» What to produce
In how many lines of the records below does the word "форму" appear? Reply with the number only.
The data START
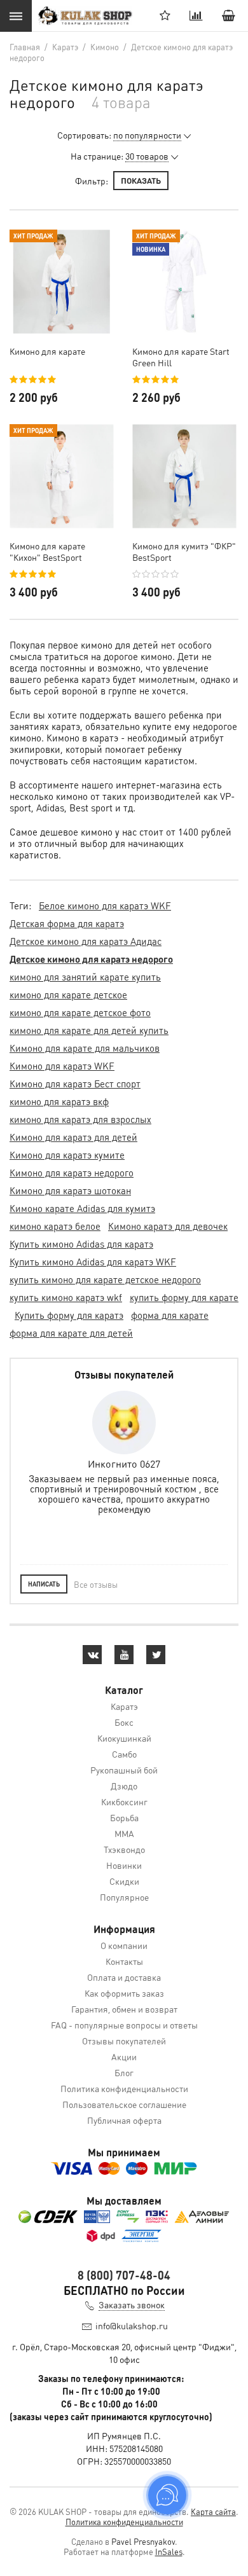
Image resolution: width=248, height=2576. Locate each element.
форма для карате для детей (71, 1333)
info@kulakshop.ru (131, 2325)
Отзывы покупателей (124, 2040)
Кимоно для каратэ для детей (73, 1137)
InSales (169, 2551)
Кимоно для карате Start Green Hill (181, 356)
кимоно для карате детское (68, 994)
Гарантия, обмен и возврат (124, 2009)
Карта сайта (213, 2511)
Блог (124, 2072)
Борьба (124, 1817)
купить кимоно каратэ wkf (66, 1297)
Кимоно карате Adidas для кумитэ (82, 1208)
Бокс (124, 1722)
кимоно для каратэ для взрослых (80, 1119)
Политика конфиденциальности (124, 2088)
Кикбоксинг (124, 1801)
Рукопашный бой (124, 1769)
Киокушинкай (124, 1738)
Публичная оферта (124, 2120)
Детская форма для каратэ (67, 923)
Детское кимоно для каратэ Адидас (86, 941)
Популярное (124, 1897)
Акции (124, 2056)
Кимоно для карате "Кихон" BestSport (47, 551)
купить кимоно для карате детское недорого (105, 1279)
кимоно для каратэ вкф (59, 1101)
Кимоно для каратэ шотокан (70, 1190)
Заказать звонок (132, 2304)
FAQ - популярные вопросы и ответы (124, 2024)
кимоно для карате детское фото (80, 1012)
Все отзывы (96, 1584)
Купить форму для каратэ (69, 1315)
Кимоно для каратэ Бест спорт (75, 1083)
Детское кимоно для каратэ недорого (91, 959)
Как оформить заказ (124, 1993)
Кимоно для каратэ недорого (72, 1172)
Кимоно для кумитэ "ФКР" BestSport (184, 551)
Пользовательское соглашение (124, 2104)
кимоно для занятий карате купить (85, 976)
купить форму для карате (184, 1297)
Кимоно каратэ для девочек (168, 1226)
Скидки (124, 1881)
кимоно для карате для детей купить (89, 1030)
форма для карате (170, 1315)
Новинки (124, 1865)
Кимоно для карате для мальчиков (85, 1048)
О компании (124, 1945)
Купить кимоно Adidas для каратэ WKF (93, 1261)
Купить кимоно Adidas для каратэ (81, 1244)
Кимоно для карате (47, 351)
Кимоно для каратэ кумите (67, 1155)
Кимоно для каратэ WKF (62, 1065)
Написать (44, 1584)
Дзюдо (124, 1785)
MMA (124, 1833)
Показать (141, 180)
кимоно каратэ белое (55, 1226)
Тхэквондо (124, 1849)
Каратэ (124, 1706)
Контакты (124, 1961)
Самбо (124, 1754)
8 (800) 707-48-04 (124, 2275)
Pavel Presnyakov (143, 2541)
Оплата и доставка (124, 1977)
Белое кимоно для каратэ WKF (105, 905)
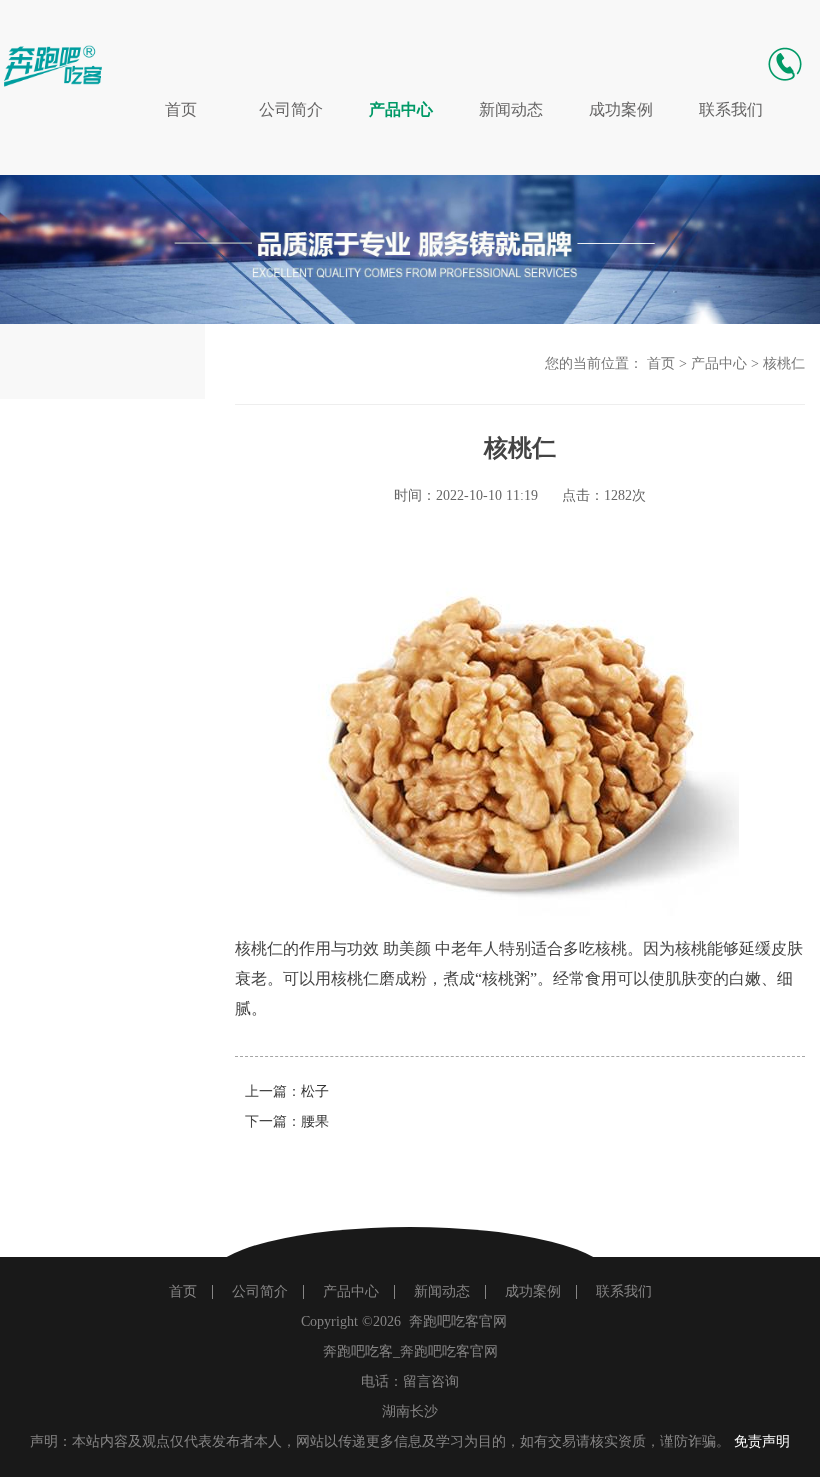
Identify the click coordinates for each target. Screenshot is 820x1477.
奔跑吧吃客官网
The data END
» Output of the task
2